SUPPLIED DATA ->
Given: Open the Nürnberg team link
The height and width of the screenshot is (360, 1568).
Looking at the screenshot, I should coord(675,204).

---

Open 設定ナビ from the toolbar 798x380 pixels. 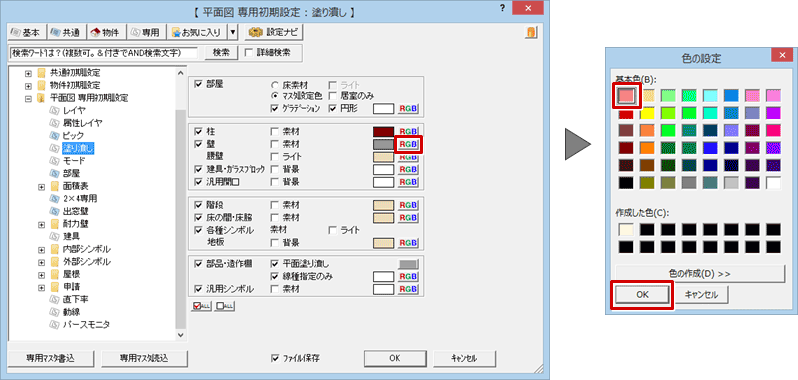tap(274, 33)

---

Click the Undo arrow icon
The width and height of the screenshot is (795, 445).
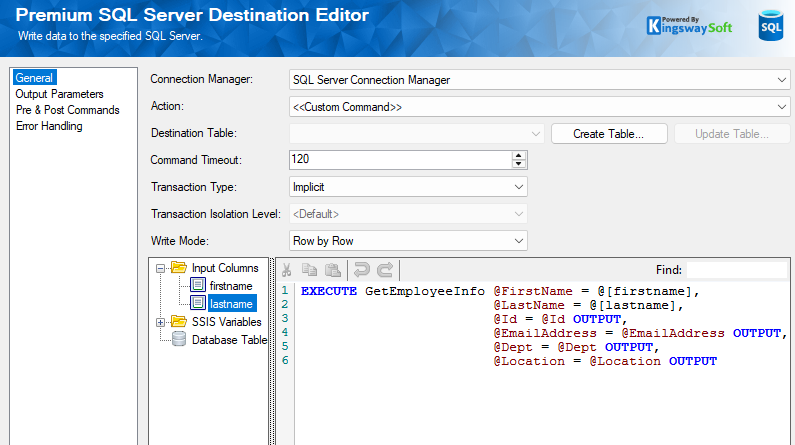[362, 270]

THE TASK -> Count the lines above that contain the word "height". Reply with the number alone.

THE COMPLETED TASK -> 2